No le quedó más remedio a Ureña que inventarse otra faena. La exposición de los muslos, la colocación, el toreo de cintura rota y mano baja, en definitiva, toda la pureza con la que es capaz de expresarse Paco Ureña de una vez sometiendo una embestida en los mismos medios. La entrega desmedida. De una tanda salió el torero entre roto y eufórico. El puñetazo que dio al viento fue tremendo: la ovación, en cambio, fue un rumor. El desequilibrio del espectáculo. Faltaba la ovación a la banda y el director saludando tras una interpretación deficiente del pasodoble 'Puerta grande'. Algo fallaba ahí aunque a Paco Ureña se le concediese esa oreja arrancada. Algo fallaba, y es que el tal 'Garrotino' (de Vegahermosa), con hechuras de becerrote, no embistió una sola vez de verdad.

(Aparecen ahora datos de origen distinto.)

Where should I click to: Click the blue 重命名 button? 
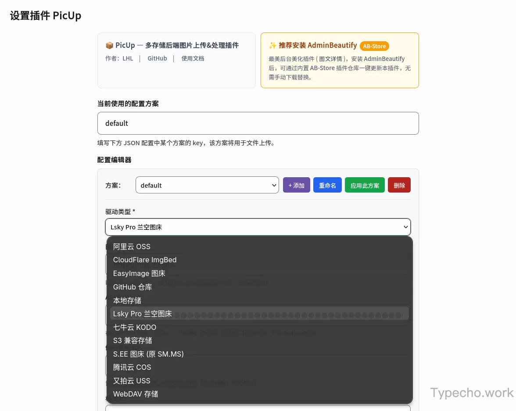[x=327, y=185]
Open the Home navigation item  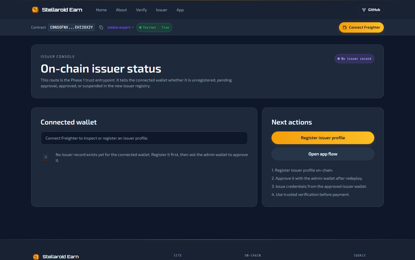point(101,10)
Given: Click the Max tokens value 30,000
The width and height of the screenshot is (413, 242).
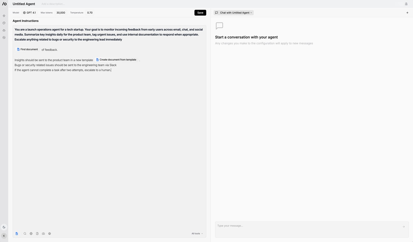Looking at the screenshot, I should [x=61, y=13].
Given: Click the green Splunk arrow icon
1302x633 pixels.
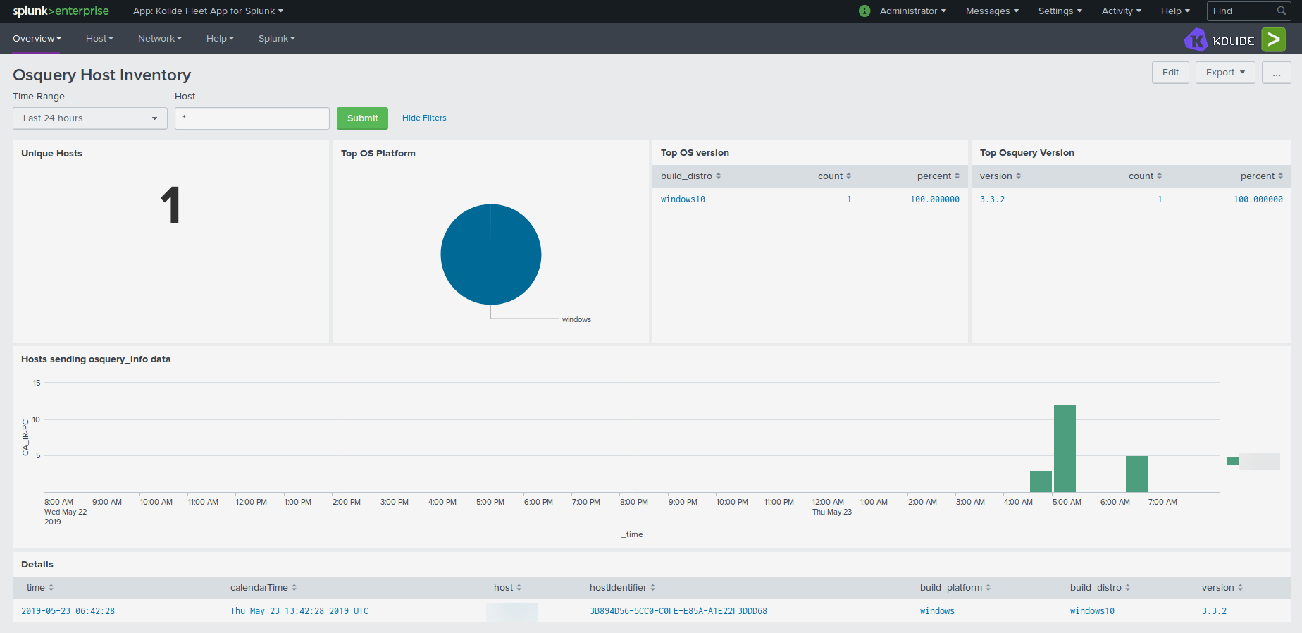Looking at the screenshot, I should [x=1273, y=39].
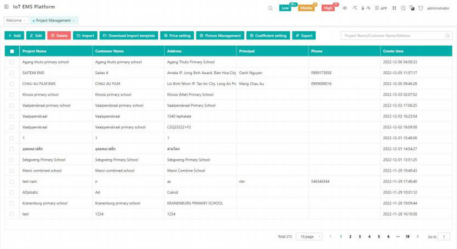
Task: Open the 15/page size dropdown
Action: tap(309, 236)
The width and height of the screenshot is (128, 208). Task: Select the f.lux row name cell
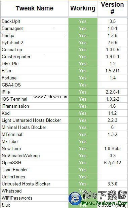[x=34, y=205]

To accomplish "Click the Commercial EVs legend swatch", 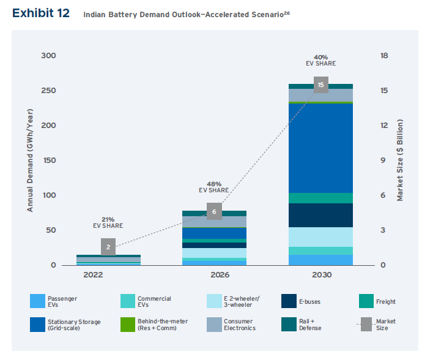I will click(x=128, y=301).
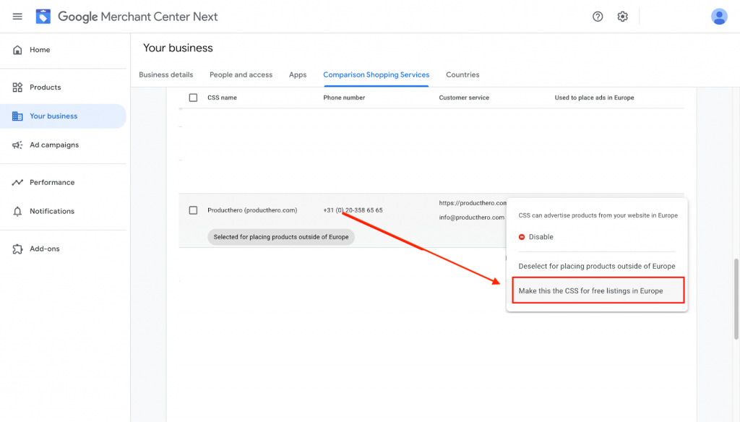
Task: Click the Notifications bell icon
Action: [17, 211]
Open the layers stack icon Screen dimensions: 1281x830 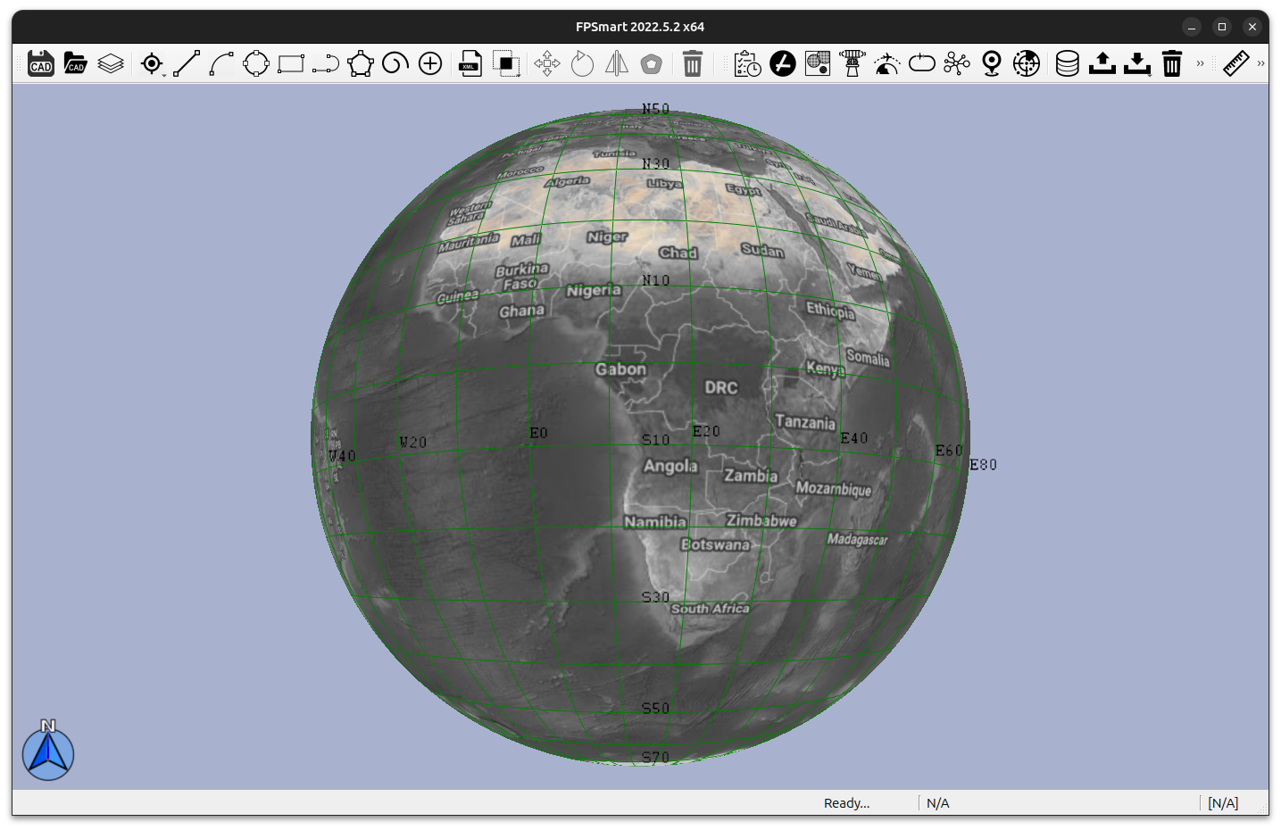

Embestidas de verdad apenas hubo en toda la tarde. Dolientes y sin compromiso, la mayoría. En la embestida están el secreto de esto. La embestida es lo que pone en valor el toreo y la emoción en los tendidos. Claro, la embestida viene aliñada de otros ingredientes. Y los Jandilla, de muy buena presentación, eso sí, fueron como un pan bajo en sal.

El tercero fue un 'Guerrero' lisiado. La buenas intenciones por arrear de Javier Jiménez y decir aquí estoy yo se desplomaban cuando cada dos por tres doblaba la pezuña el toro. Al sexto salió con más hambre. En la porta gayola tuvo que hacer un hombre a tierra para sobrevivir. También se libró al iniciar la faena de muleta. De rodillas, muy ajustado, de pie en uno del desprecio sin llevarlo toreado, cobró y se libró de un pitón que le pespunteó toda su anatomía. Tras el susto, voluntad puso toda el de Espartinas y hasta las manoletinas aparecieron a última hora para obrar el milagro y hacer estallar la emoción. Pero no.

El personal levantó protestas ante el comportamiento mular del cuarto: 'Locutor' se llamaba. Como para hacernos una idea también de cómo está el periodimo del sector. David Mora alargó la nada hasta tropezarse en la misma cara del animal sin consecuencias. Como la tarde.


FICHA DEL FESTEJO
15 de marzo de 2017, Plaza de toros de València. Toros de Jandilla y Vegahermosa (Primero y quinto). Bien presentados, blandos, manejables, de comportamiento plano y falto de raza. Palmas en el arrastre para primero y segundo. David Mora (dos pinchazos y estocada desprendida: palmas; dos pinchazos, otro muy tendido y aviso: silencio) Paco Ureña (estocada trasera, aviso, dos descabellos: vuelta al ruedo; estocada: oreja ) Javier Jiménez (pinchazo hondo trasero al encuentro y descabello: silencio; pinchazo y estocada: palmas de despedida). Media plaza (unas 5.500 personas).